__PROBLEM DETAILS__.
The answer consists of the lines from the line holding "Where should I" through the last line of the entries, retyped exactly, and nothing else. No pictures belong in it.

__MATERIAL FOR THIS EXERCISE__.
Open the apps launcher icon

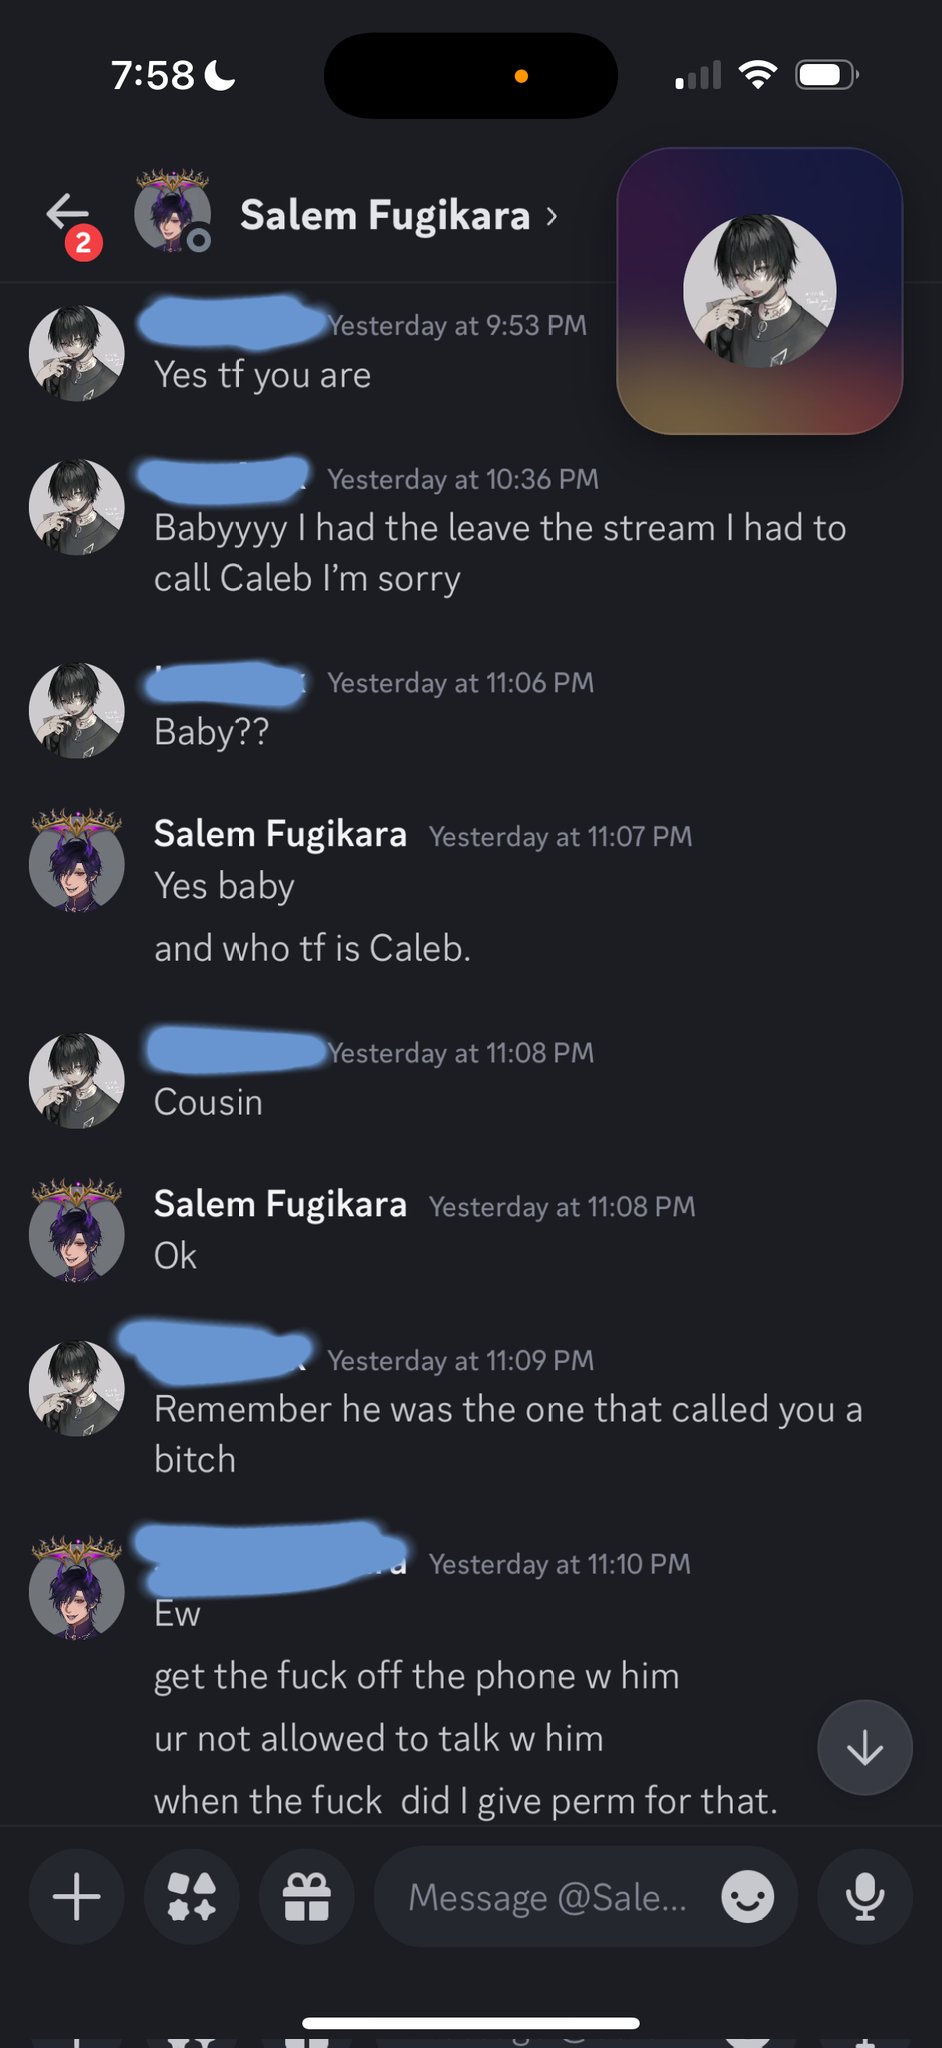coord(191,1897)
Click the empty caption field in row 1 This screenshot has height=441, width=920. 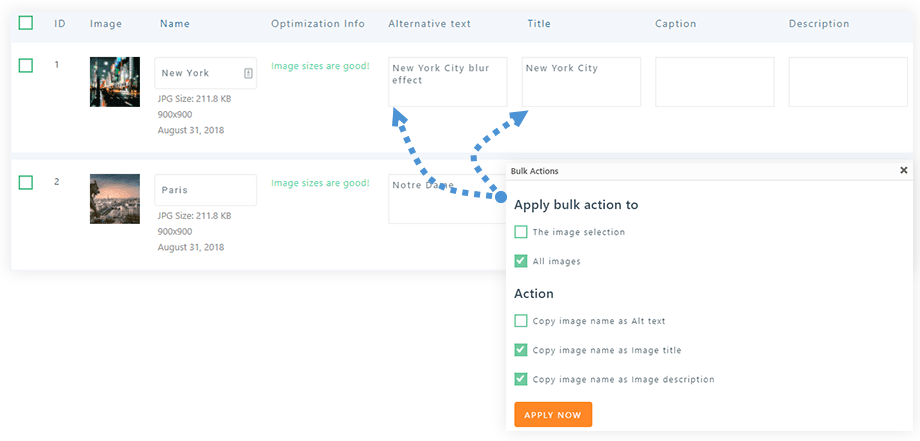coord(714,82)
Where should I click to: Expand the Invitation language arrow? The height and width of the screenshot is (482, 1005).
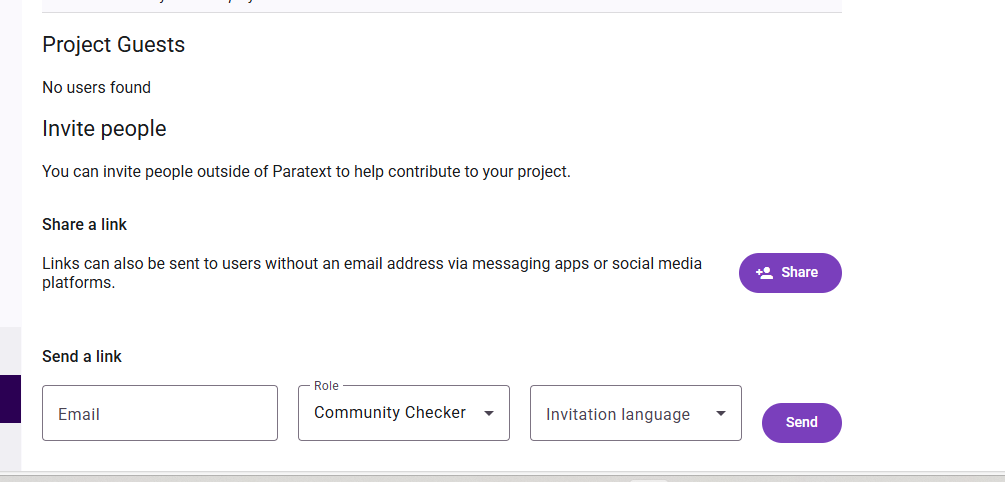[720, 414]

__SOLUTION FOR THIS EXERCISE__.
Where should I click to: Expand the Invitation language arrow? The height and width of the screenshot is (482, 1005).
[720, 414]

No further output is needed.